08/12 - Primum non nocere

salon - vétérinaire - hache




JE ME RAPPELLE ce soir avec netteté. La nuit était tombée, la lueur jaunâtre des lampadaires étouffait le fin croissant de lune qui subsistait dans le ciel. Les rues étaient désertes : il pleuvait. C'était un de ces soirs où toute lumière semble avoir disparu.

Je rentrais de mon cabinet plus tard que d'habitude, après avoir tenté trois heures durant de sauver le chien du vieux Paul. L'animal avait le crâne défoncé, une mauvaise chute. Je ne pouvais rien faire, sinon abréger ses souffrances, mais le vieux Paul m'avait supplié de m'acharner.

Je ne m'habituais pas à l'idée de ne pas avoir su empêcher la mort. J'en voulais au monde entier. Cette chute, je n'y croyais pas. Je me suis retrouvé appuyé à un lampadaire, à vomir de la bile au-dessus du sol, frustré, triste à en mourir.

C'est là qu'elle m'est apparue.

Elle était belle, d'une beauté fragile et éphémère. Elle tremblait sur ses jambes comme un faon qui vient de naître. Son corps avait une grâce fluide, arachnéenne. Et ses grands yeux noirs étaient rivés sur moi.

Elle m'a parlé, d'une voix hachée par la douleur.

« Laisse-moi entrer. »

Je suis resté là, immobile, jusqu'à ce qu'elle disparaisse.

Peu après, j'ai déménagé. Je ne pouvais plus voir ce trottoir. Abandonnant le vieux Paul et mes autres clients, j'ai ouvert un cabinet dans un autre village. Pendant quelques années, j'ai cru que tout irait bien. Je gardais en mémoire cette formule qu'on nous avait apprise à la fac, tirée de je ne sais quel livre d'Hippocrate : primum non nocere. D'abord ne pas nuire. Ça m'avait marqué, à l'époque où j'étais un étudiant idéaliste. Je réalisais que l'on pouvait faire le mal en voulant aider. Qu'il valait mieux, parfois, prendre du recul.

Oui, les premières années, tout allait bien. Il y a eu bien sûr des échecs, trop d'animaux que je ne pouvais pas sauver... mais aussi des illuminations, des moments de félicité absolue. C'est parfois un beau métier, vétérinaire. Je m'autorisais à espérer...

Grave erreur.

Elle est revenue hier.

Cette fois c'était un cheval, mort d'une crise cardiaque. Je n'avais pu que constater le décès. C'était la ferme de Jean, ça ne m'avait pas étonné. Il m'avait déjà appelé pour des mises bas difficiles, des femelles faméliques, exténuées. Et puis le cheval... J'ai été saisi par cette lassitude gluante et noire des jours où l'on ne croit plus en l'humain.

Elle arrive, je le sens. Hier je l'ai repoussée. Aujourd'hui j'en suis incapable. La voilà...

« Tu ne peux plus me chasser. »

Elle ne tremble plus. Le faon s'est mué en biche, une de celles de la chanson de Brel.

« Ton salon est au rez-de-chaussée, murmure-t-elle soudain. En face de la rue. Parfois, un sans-abri vient dormir sous ta fenêtre. Tu es chez toi, tu manges à ta faim, et lui t'observe de dehors. Tu l'as remarqué. Tu te sens coupable parfois. Mais tu es à l'abri derrière la vitre de ton salon. »

Nulle question dans son discours. Elle sait.

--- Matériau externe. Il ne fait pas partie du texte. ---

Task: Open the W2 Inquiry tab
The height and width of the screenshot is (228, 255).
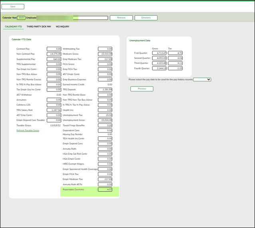Action: [x=62, y=26]
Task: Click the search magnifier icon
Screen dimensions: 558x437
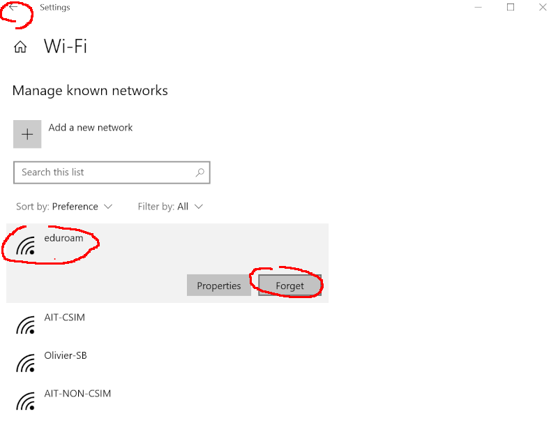Action: coord(200,172)
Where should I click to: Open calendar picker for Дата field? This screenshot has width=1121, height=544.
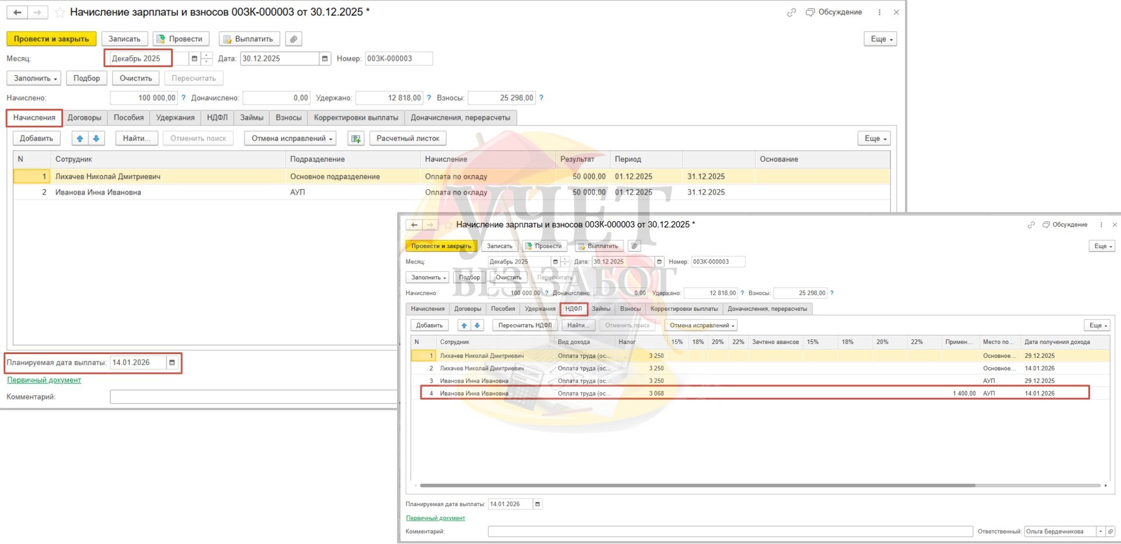coord(325,58)
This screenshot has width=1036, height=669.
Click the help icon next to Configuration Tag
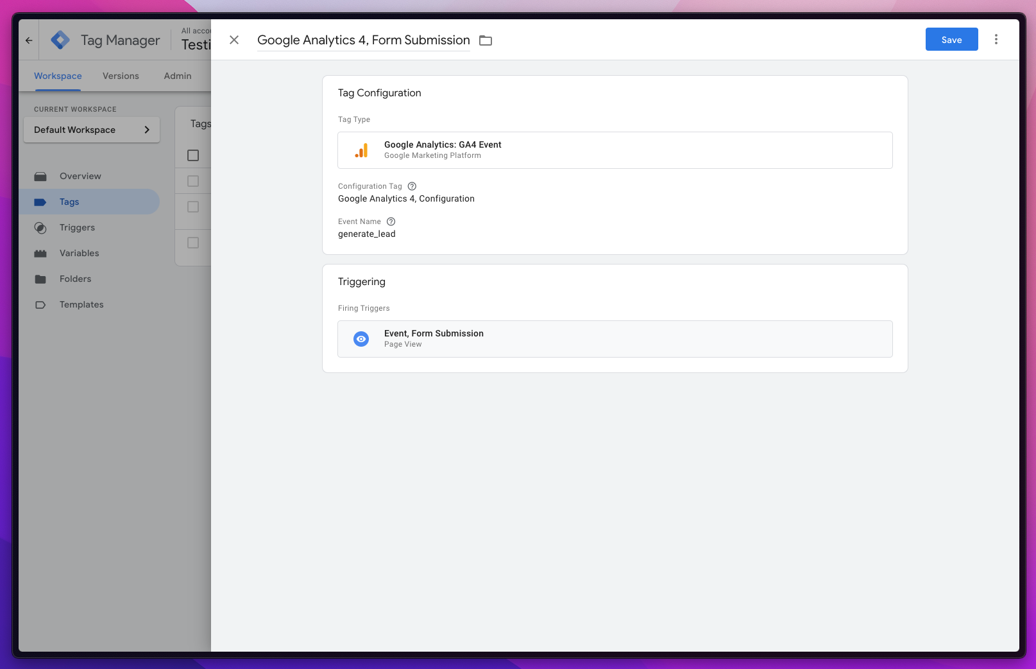(411, 186)
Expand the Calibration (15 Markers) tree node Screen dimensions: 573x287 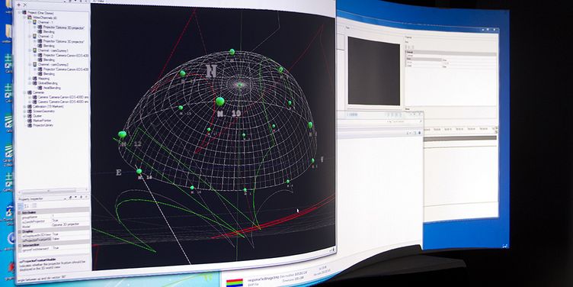click(x=24, y=107)
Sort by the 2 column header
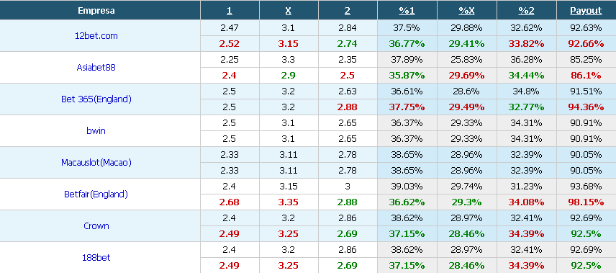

« Le cheval était jeune. Trop pour mourir ainsi. Tu l'as remarqué. Tu as vu aussi que les vaches n'étaient pas nourries, que les juments étaient montées quelques jours avant de mettre bas. Tu as compris ce qu'il se passe, dans la ferme de Jean. Tu savais aussi pour le vieux Paul. Tu savais. »

Ses yeux noirs. Fixés sur moi.

« Mais tu fermais les yeux. Ta vie est un gigantesque salon. Et il fait froid dehors. »

Deux gouffres qui me hantent.

« Primum non nocere. Comme c'était pratique. Ne pas risquer de faire le mal. Laisser faire. Après tout, on ne sait jamais. »

Et malgré moi je lui donne raison. Je ne voulais pas dénoncer Paul, je craignais qu'il n'en devienne dangereux. Je me taisais à propos de Jean, de peur que ses bêtes ne soient placées dans un endroit pire encore. Combien d'animaux ai-je laissés mourir ?

« Mais tu ne peux plus fermer les yeux. »

Elle s'avance vers moi, fluide, si belle... ses yeux...

« Tu m'as laissée entrer, maintenant », susurre-t-elle tout contre moi.

Alors elle m'embrasse, et ses lèvres ont un goût de mort.